▸ Task to carry out: Give back only one number: how many lines in the data below contain the word "code".

#### Dataset excerpts ####

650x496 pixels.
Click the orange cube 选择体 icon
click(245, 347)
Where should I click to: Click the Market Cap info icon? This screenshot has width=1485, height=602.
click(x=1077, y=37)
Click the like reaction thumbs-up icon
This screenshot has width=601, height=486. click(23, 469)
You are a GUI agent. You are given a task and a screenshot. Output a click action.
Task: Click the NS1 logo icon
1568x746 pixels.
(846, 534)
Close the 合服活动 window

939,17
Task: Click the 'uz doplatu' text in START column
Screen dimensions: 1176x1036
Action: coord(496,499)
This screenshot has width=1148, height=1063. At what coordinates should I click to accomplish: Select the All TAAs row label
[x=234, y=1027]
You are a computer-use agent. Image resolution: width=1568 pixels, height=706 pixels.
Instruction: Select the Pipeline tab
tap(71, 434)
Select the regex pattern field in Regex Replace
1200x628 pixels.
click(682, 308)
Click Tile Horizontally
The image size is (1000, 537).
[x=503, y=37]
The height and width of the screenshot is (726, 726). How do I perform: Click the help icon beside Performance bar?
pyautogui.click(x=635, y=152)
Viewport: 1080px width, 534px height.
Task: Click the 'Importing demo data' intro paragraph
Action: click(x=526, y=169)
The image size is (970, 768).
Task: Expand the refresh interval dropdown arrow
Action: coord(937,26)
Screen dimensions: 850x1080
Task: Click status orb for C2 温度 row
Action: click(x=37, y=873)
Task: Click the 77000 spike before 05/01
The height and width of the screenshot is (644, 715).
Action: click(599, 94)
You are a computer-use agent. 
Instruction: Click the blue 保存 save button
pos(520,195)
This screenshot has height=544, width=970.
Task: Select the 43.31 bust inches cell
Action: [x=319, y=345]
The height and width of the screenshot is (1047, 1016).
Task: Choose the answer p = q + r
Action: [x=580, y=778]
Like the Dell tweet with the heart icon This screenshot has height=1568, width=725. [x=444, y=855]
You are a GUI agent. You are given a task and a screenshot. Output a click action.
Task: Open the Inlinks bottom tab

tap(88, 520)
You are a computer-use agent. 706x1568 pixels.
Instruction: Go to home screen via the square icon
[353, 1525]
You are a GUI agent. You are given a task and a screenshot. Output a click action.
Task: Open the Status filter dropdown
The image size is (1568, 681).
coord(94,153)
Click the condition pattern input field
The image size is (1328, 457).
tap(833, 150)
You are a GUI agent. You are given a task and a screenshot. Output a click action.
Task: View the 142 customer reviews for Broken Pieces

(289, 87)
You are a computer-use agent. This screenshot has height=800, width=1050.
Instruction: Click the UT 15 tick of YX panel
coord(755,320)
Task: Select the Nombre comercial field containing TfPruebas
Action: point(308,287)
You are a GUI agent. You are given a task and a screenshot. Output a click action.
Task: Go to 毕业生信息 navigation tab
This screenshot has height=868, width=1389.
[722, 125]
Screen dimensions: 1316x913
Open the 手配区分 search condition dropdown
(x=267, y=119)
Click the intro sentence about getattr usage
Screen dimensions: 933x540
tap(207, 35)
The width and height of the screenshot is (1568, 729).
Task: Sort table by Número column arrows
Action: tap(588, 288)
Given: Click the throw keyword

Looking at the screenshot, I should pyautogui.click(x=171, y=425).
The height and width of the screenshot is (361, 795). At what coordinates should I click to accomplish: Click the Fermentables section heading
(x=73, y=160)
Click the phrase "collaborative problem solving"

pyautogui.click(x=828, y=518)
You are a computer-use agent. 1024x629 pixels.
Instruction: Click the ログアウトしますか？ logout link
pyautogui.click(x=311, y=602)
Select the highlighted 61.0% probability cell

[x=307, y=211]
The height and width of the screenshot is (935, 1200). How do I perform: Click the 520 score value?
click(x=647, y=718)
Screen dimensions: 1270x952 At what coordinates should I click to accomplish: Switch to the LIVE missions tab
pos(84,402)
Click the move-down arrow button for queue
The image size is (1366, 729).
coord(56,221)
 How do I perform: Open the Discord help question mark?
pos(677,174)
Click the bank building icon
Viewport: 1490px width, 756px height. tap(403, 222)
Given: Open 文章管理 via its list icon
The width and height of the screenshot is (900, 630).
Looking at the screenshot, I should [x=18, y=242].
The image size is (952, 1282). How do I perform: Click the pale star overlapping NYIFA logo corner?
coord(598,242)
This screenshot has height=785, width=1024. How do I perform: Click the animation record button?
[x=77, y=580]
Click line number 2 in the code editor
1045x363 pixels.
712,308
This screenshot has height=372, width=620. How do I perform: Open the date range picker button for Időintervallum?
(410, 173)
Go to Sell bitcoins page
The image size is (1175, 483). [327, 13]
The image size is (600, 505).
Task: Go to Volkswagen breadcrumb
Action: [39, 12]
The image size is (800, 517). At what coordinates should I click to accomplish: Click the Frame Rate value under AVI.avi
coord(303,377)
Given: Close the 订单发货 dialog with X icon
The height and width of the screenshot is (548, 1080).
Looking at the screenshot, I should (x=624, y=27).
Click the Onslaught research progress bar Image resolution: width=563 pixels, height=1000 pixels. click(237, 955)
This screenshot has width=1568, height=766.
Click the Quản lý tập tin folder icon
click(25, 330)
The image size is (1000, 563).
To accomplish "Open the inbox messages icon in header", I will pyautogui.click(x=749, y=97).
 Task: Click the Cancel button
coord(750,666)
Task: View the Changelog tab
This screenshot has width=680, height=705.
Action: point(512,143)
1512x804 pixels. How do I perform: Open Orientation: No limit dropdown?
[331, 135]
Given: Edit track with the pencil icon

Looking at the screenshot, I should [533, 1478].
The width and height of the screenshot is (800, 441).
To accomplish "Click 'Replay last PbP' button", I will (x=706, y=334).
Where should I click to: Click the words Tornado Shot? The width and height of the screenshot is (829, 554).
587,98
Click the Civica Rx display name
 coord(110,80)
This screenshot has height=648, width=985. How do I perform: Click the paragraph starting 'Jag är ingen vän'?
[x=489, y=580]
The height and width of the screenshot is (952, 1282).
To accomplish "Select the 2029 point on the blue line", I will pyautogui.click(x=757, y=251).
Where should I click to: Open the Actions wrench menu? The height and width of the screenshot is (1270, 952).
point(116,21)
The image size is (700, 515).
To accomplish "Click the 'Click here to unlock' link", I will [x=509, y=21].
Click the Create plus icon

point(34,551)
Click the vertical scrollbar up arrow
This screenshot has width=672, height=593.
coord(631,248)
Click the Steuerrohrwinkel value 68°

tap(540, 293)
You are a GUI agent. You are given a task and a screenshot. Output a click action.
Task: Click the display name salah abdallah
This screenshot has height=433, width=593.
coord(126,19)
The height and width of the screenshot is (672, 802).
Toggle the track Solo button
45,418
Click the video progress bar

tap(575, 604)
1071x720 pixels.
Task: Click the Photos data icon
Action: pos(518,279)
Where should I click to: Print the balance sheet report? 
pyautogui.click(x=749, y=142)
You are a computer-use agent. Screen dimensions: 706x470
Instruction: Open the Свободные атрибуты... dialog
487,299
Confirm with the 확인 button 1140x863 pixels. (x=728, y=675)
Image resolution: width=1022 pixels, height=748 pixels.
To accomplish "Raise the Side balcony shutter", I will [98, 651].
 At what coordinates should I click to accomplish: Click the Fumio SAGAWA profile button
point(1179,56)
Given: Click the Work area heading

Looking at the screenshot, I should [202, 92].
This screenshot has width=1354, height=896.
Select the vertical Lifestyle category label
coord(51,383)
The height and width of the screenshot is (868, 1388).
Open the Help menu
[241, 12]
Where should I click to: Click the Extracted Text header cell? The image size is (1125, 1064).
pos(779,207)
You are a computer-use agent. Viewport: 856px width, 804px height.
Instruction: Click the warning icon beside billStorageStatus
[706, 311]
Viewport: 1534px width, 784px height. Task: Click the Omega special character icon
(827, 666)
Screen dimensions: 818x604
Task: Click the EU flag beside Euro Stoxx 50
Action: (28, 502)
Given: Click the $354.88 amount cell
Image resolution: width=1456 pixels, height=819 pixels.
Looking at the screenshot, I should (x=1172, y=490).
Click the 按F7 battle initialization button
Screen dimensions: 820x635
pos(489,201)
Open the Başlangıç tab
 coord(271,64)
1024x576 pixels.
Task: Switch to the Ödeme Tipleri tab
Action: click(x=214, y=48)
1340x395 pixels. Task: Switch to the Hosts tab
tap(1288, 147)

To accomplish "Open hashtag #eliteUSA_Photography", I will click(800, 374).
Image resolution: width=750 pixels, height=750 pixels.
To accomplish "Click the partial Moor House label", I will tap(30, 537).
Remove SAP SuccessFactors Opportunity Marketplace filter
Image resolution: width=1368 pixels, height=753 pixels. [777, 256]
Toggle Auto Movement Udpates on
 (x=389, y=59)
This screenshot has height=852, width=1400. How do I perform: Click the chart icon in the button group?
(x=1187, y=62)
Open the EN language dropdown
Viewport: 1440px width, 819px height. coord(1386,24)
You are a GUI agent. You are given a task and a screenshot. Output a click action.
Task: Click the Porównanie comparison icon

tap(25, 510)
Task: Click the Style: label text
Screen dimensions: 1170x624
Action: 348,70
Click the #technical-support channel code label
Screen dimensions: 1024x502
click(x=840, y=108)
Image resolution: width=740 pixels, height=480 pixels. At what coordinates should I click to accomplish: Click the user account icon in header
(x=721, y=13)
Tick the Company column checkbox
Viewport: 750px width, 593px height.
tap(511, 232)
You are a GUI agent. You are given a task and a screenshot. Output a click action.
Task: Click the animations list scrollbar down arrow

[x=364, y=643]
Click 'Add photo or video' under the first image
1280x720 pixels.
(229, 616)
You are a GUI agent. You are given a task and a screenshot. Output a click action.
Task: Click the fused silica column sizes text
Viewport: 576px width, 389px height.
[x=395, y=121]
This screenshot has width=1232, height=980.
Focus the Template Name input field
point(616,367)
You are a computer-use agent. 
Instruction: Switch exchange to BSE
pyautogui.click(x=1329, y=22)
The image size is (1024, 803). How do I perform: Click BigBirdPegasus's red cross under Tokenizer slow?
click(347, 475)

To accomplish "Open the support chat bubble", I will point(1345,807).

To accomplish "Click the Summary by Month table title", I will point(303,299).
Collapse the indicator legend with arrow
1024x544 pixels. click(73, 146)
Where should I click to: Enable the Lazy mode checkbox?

####

▸ Solution for this task: 2